# Need help finding a puppy for me.



## thesneakyseal (Apr 24, 2016)

This is the post I made on reddit where I was told to come here and ask you guys to help me find a breeder or for more information. 

I'm trying to find a tan and black male, parents have OFA hip and ankle certification that is good or better, tests for DM and isn't bred as a show dog, I want a straight back. And shipping? (Will go anywhere close to Florida or South Carolina) The places near me have almost none of the things I just mentioned.
Should I look at other things? Does anything replace OFA certification? I know that schutzhund is a EU certification or something like that? But I have no idea how to see records of that or if it actually means something.
I might just go to the place my friends dad, who is a cop, says their department gets their german shepherds but I don't think the dogs are OFA certified either. I'm genuinely upset because I've contacted 10+ places, looked at around 50 something websites and there is always a problem. I just found a couple places that matched what I was looking for until I saw that the studs were 150-160 pounds! THAT'S INSANE!

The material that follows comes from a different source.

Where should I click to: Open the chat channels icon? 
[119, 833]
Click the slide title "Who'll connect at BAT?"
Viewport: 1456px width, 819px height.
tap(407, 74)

If anyone can help me find a breeder that matches what I said I'd love it and I'd love you. Thank you.


----------



## Gwenhwyfair (Jul 27, 2010)

Hello.

Welcome to the site. 

Unfortunately there is a lot of misinformation that you have been given that needs to be unpacked. 

Short response to some of the issues you mention: 

"Straight back" and also "old fashioned" or "old fashioned large straight back" german shepherd ads are marketing gimmicks. Those are the ones you rightly steered away from, with 100 plus pound dogs. But the straight back business is also not accurate.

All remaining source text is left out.